- Theatrical release poster
- Directed by: Ram Gopal Varma
- Screenplay by: Ram Gopal Varma
- Story by: Ram Gopal Varma
- Produced by: Konda Sushmitha Patel
- Starring: Thrigun Irra Mor Tulasi L. B. Sriram Prudhvi Raj
- Cinematography: V. Malhar Bhatt Joshi
- Edited by: Manish Thakur
- Music by: D.S.R
- Production company: Shresta Patel Movies
- Distributed by: A Company Production Apple Tree
- Release date: 23 June 2022;
- Running time: 121 minutes
- Country: India
- Language: Telugu

= Konda (film) =

Konda is a 2022 Indian Telugu-language political crime thriller film written and directed by Ram Gopal Varma, and produced by Sushmitha Patel. The film explores the political-criminal-nexus between Indian politician couple Konda Surekha, Konda Murali, Errabelli Dayakar Rao, and Maoist Ramakrishna, alias R.K. Konda was released on 23 June 2022 to mixed reviews.

==Plot==
Konda Murali is a student at Lal Bahadur College, Warangal, Telangana. Murali is fascinated by RK alias Ramakrishna, who is already playing an influential role in the Naxalite movement.
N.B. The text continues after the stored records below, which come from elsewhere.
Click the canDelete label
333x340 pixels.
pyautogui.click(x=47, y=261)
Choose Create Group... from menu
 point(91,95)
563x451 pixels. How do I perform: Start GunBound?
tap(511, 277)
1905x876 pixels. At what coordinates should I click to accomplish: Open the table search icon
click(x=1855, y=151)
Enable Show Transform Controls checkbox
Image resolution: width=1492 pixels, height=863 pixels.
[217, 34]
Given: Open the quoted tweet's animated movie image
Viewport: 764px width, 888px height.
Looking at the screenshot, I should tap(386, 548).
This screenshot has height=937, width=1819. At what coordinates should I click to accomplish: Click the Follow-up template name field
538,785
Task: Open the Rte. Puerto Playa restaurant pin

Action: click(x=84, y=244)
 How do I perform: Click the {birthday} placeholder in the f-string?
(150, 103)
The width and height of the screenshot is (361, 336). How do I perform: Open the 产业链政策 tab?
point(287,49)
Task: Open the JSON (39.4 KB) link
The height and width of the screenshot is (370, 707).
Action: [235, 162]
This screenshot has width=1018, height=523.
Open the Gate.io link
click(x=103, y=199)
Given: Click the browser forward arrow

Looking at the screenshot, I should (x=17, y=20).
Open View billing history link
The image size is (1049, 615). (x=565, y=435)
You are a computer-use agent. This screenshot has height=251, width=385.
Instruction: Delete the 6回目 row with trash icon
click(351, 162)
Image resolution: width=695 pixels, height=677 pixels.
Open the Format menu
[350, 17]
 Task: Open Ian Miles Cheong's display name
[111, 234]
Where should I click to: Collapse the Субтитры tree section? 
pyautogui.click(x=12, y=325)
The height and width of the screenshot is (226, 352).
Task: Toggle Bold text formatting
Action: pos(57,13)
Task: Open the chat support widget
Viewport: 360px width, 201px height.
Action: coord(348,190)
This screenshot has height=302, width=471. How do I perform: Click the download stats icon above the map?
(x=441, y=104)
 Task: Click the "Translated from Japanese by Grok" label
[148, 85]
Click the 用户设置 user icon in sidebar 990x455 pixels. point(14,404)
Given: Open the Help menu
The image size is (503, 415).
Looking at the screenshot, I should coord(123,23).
Murali falls in love with Surekha who studies in the same college at first sight. In the meantime, Konda Murali confronts Nalla Sudhakar, a politician who is conspiring against him politically, and assassinate him.

== Cast ==
- Thrigun as Konda Murali
- Irra Mor as Konda Surekha, wife of Konda Murali
- Tulasi as Konda Chennamma, Mother of Konda Murali
- L. B. Sriram as Konda Komuraiah, Father of Konda Murali
- Prashant Karthi as Maoist Leader, Ramakrishna, alias R.K.
- Parvathi M Arun as Bharatakka wife of R.K.
- Prudhvi Raj as Nalla Balli Sudhakar Rao, based on Errabelli Dayakar Rao
- Jabardast Ramprasad as Kolli Pratap Reddy
- Giridhar Chandramouli as Ramulu
- Dharani as Gundu
- Vinay Prakash as Y. S. R.
- Lingampalli Anil Kumar Reddy as Sub Inspector Brahmam
- Kedar Shankar as Konda Surekha Father
- Abhilash Chaudhary as Riyaz
- Sravan as Shravan

== Production ==
The film was officially launched in October 2021 in Vanchanagiri, Warangal.

== Reception ==
Citing it as "unintentionally hilarious film", Sangeetha Devi Dundoo of The Hindu wrote that "How much of Konda is real is a debate for another time. As a film, it takes a lot of patience to sit through it". The Times of India gave a rating of 2.5 out of 5 and felt that Konda is "a typical RGV offering". The critic further stated: "the director used the street theatre-style screenplay for narrating and delivering message-oriented scenes, a sort-after medium used by yesteryear revolutionaries to awaken the masses". NTV's Naresh Kota praised the performance of Adith Arun (aka Trigun), while criticizing the writing, direction and music composition of the film.